Survei ini dilakukan antara tanggal 2 dan 8 Mei dan memiliki margin kesalahan sebesar 5 poin persentase.

Angka-angka jajak pendapat tersebut mencerminkan runtuhnya kepercayaan terhadap Partai Nasional dan Partai Liberal yang telah berbagi kekuasaan di negara Amerika Tengah tersebut selama lebih dari satu abad. Tingkat kemiskinan sangat tinggi dan kekerasan sudah menjadi hal biasa sehingga Honduras dianggap sebagai negara paling berbahaya di dunia.

Para ahli mengatakan jatuhnya dua partai utama juga mencerminkan ketidakpuasan terhadap kudeta tersebut. Menurut jajak pendapat program AmericasBarometer Universitas Vanderbuilt, 58 persen warga Honduras menentang kudeta dan 72 persen menentang penggulingan Zelaya.

Meskipun para pemilih tetap memilih Lobo dari Partai Nasional yang konservatif pada tahun 2009, jumlah pemilih hanya sekitar 50 persen, dibandingkan dengan 56 persen ketika Zelaya terpilih pada tahun 2005.

Castro merupakan sosok yang populer, seorang perempuan yang telah mendapatkan kredibilitas sebagai tokoh perlawanan terhadap kudeta. Dia menikah dengan Zelaya pada usia 17 tahun dan bekerja bersamanya selama 30 tahun karir politiknya. Mereka memiliki empat anak. Sebagai ibu negara, ia bertanggung jawab atas program pembangunan sosial dan bekerja dalam koalisi ibu negara yang menangani masalah perempuan dengan HIV untuk PBB.

“Xiomara adalah perempuan yang menunjukkan kepemimpinan selama kudeta. Dia adalah pemimpin perlawanan saat suaminya berada di pengasingan,” kata Gerardo Torres, anggota Partai Libre. “Dia tidak pernah bersembunyi, dan dia mendorong masyarakat untuk melanjutkan perjuangan mereka secara damai.”

Tapi dia tampak malu-malu menghadapi kepribadian suaminya yang boros, dan mantan orang dalam mengatakan dia bukan bagian dari lingkaran dalamnya selama kudeta.

“Saat kami berada di gedung kedutaan Brasil, dia tidak pernah menjadi bagian dari komite politik, menulis manifesto, mengambil keputusan, dia selalu diabaikan,” kata Milton Benitez, yang menemani pasangan tersebut saat mereka mandi. dikurung di kedutaan Brasil di Tegucigalpa selama hampir tiga bulan setelah mencoba kembali.

Suazo mengatakan kudeta tersebut merupakan kesalahan perhitungan politik besar yang dilakukan musuh-musuh politik Zelaya.
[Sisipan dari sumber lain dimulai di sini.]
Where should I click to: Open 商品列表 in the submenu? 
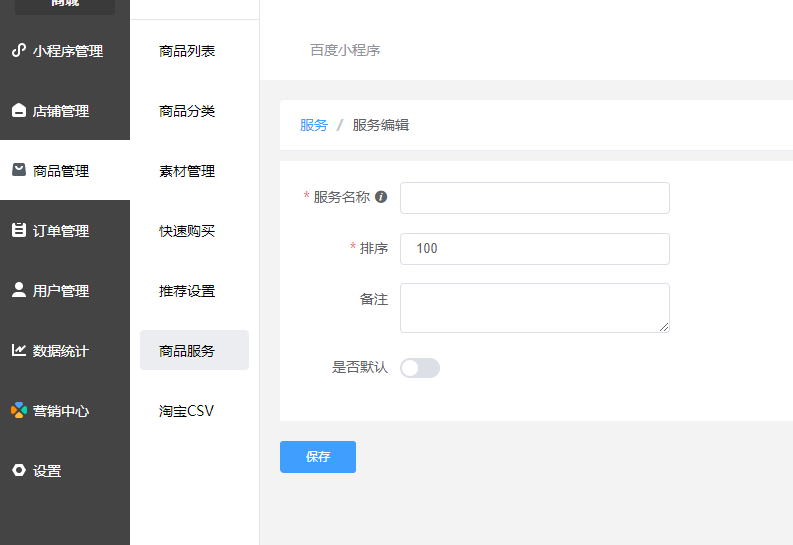187,51
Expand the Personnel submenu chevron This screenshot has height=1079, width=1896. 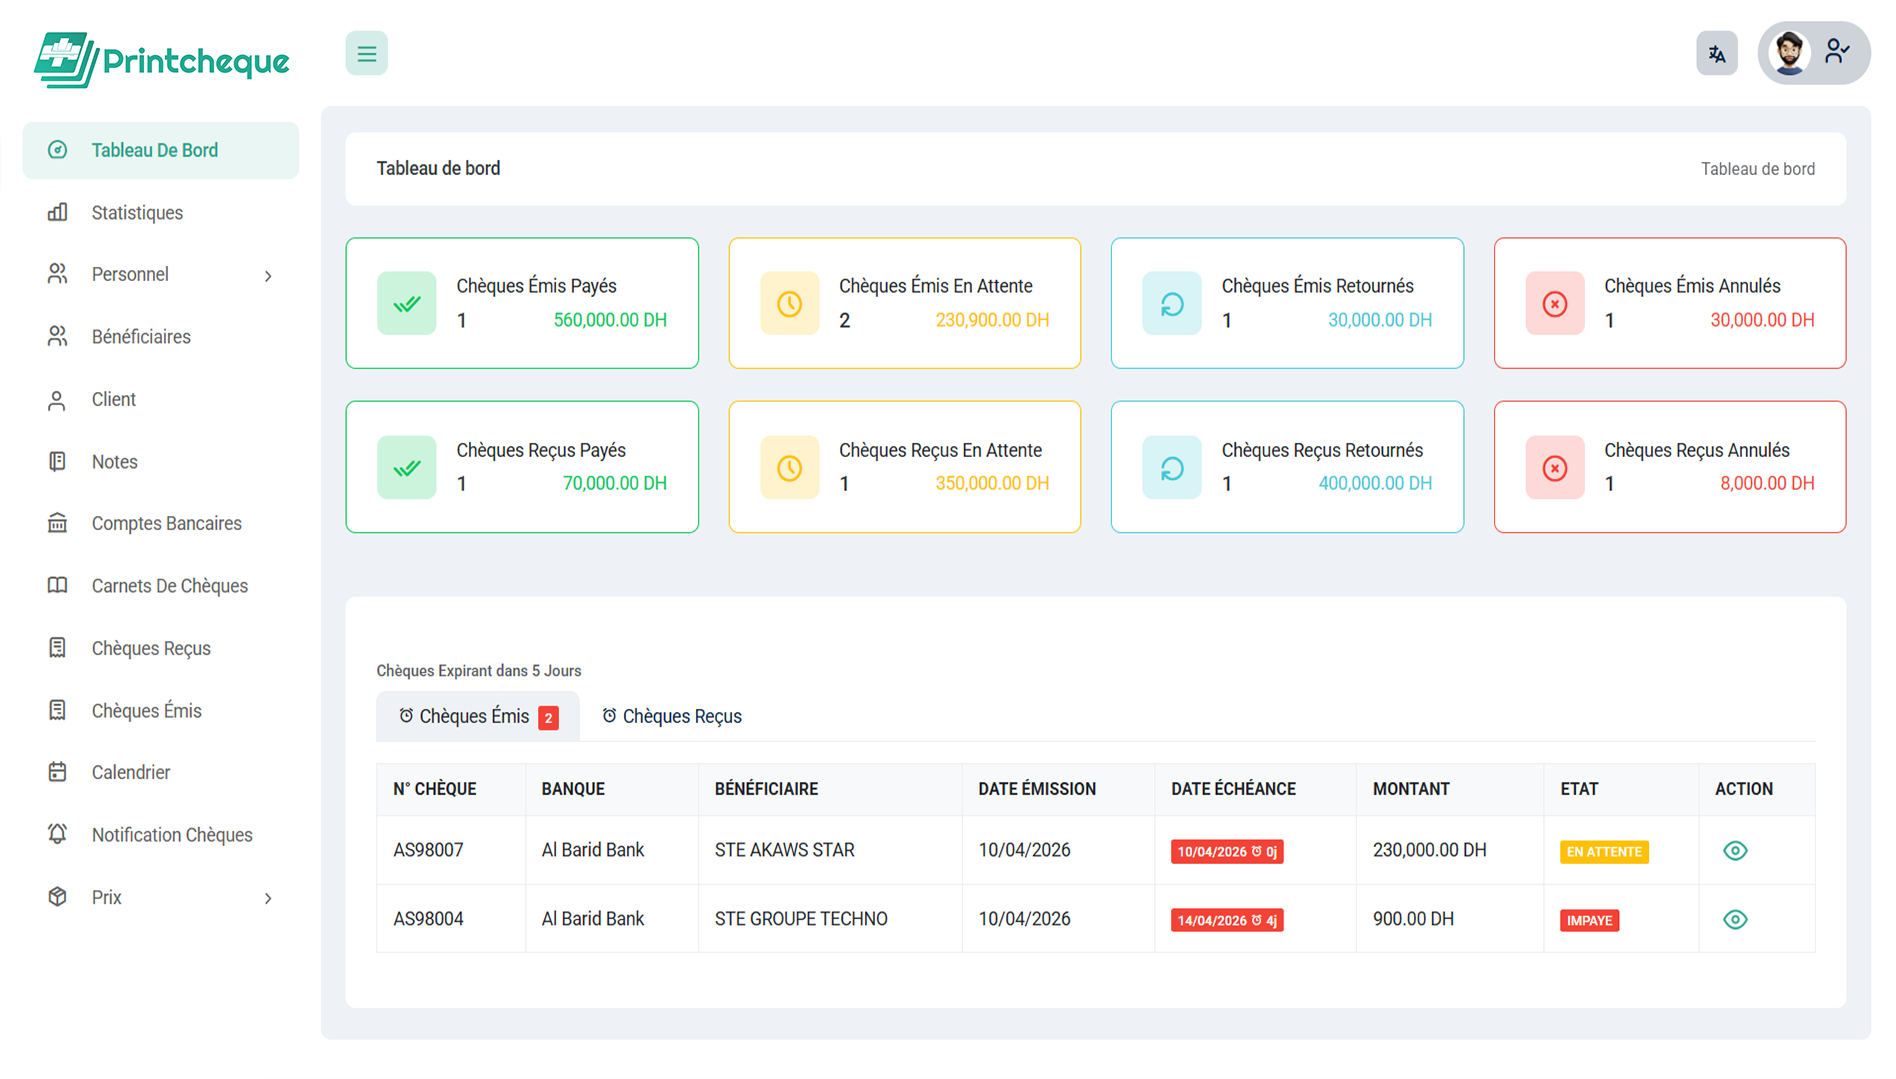[268, 275]
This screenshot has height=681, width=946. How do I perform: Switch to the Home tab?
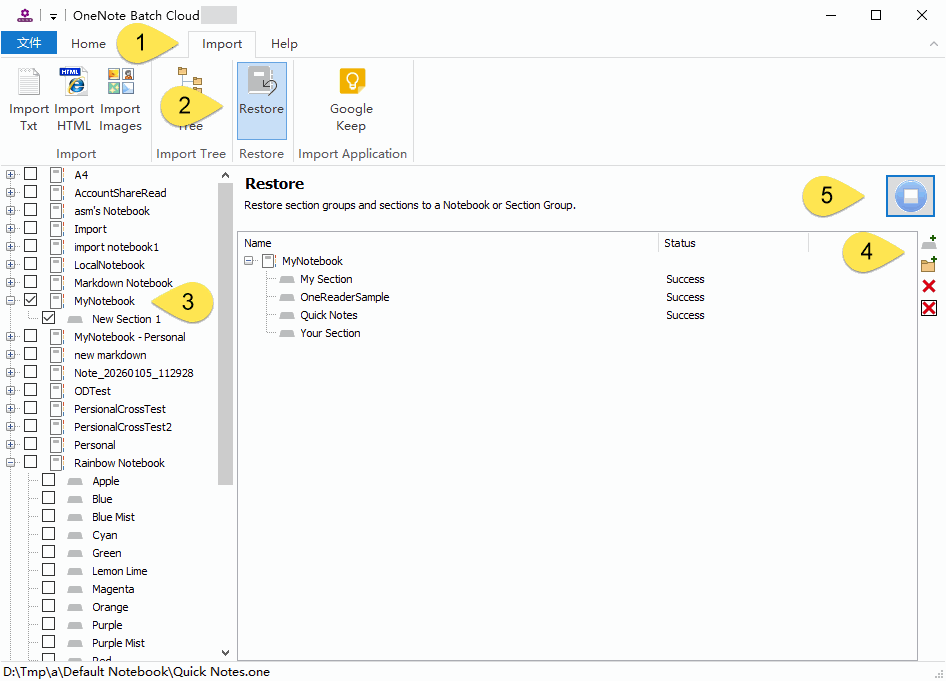pos(88,44)
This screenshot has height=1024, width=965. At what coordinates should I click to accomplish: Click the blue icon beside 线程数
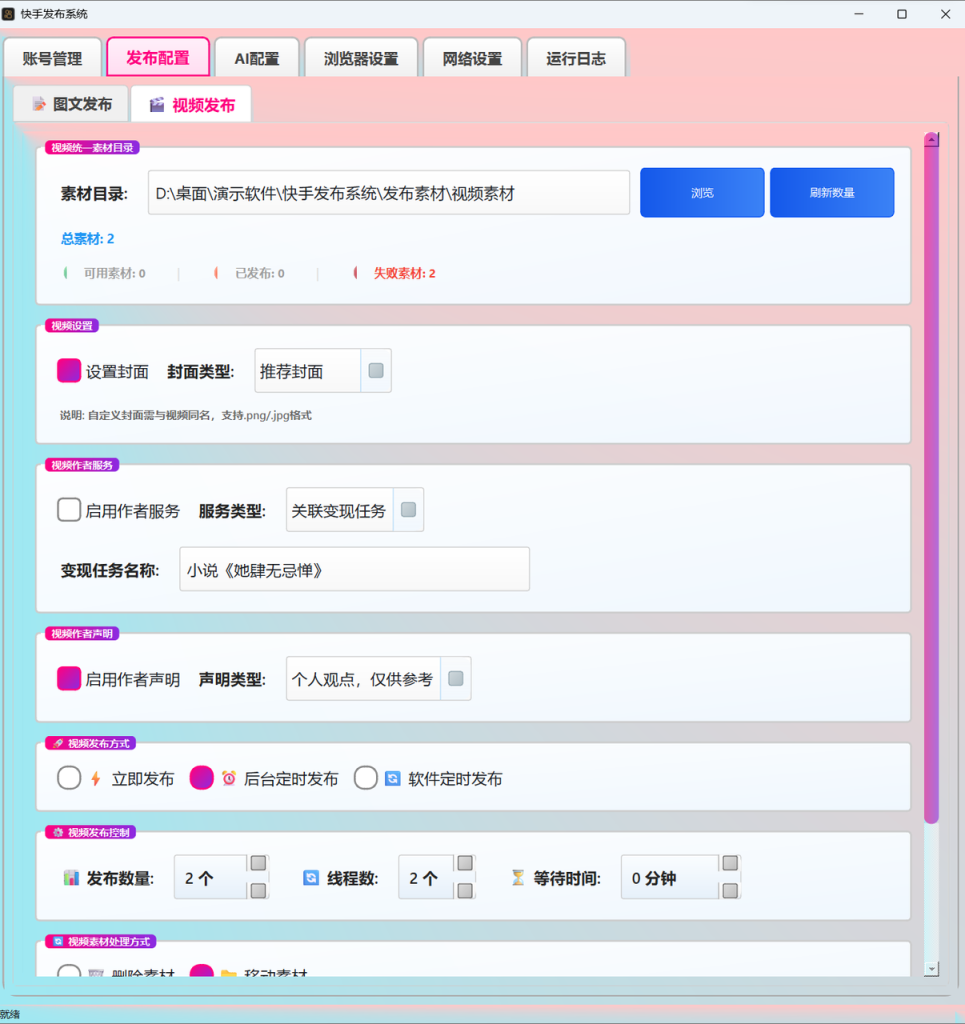(311, 878)
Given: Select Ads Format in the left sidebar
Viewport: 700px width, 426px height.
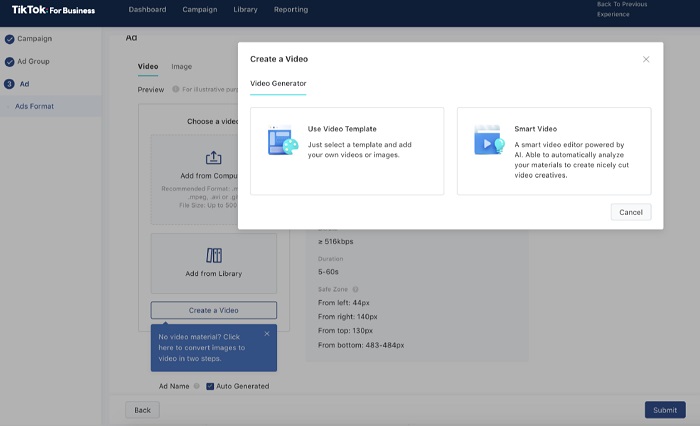Looking at the screenshot, I should pyautogui.click(x=35, y=106).
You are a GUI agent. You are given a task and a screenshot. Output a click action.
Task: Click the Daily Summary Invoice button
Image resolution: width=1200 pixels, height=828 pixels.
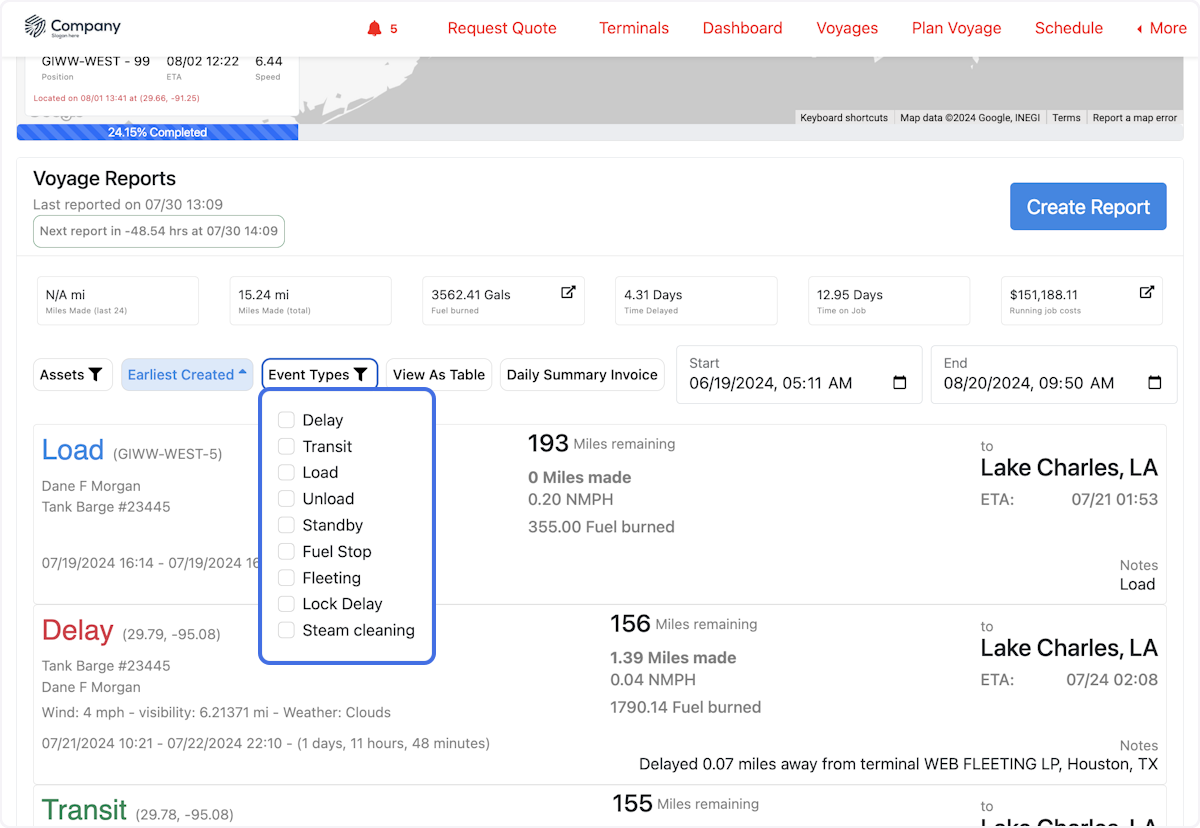[582, 375]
“Gambaran tentara yang menindas rakyat di jalanan, memukuli mereka, mengasingkan presiden secara paksa, tidak memperbolehkannya kembali ke tanah air, semua ini menciptakan mistik, mitos pemimpin yang belum pernah ada sebelumnya. Dia menjadi pembela korban karena dia juga korban,” kata Suazo. Jika bukan karena kudeta, tambahnya, Zelaya “akan berada di lahan pertaniannya di Olancho sebagai mantan presiden dan tidak mempunyai relevansi apa pun.”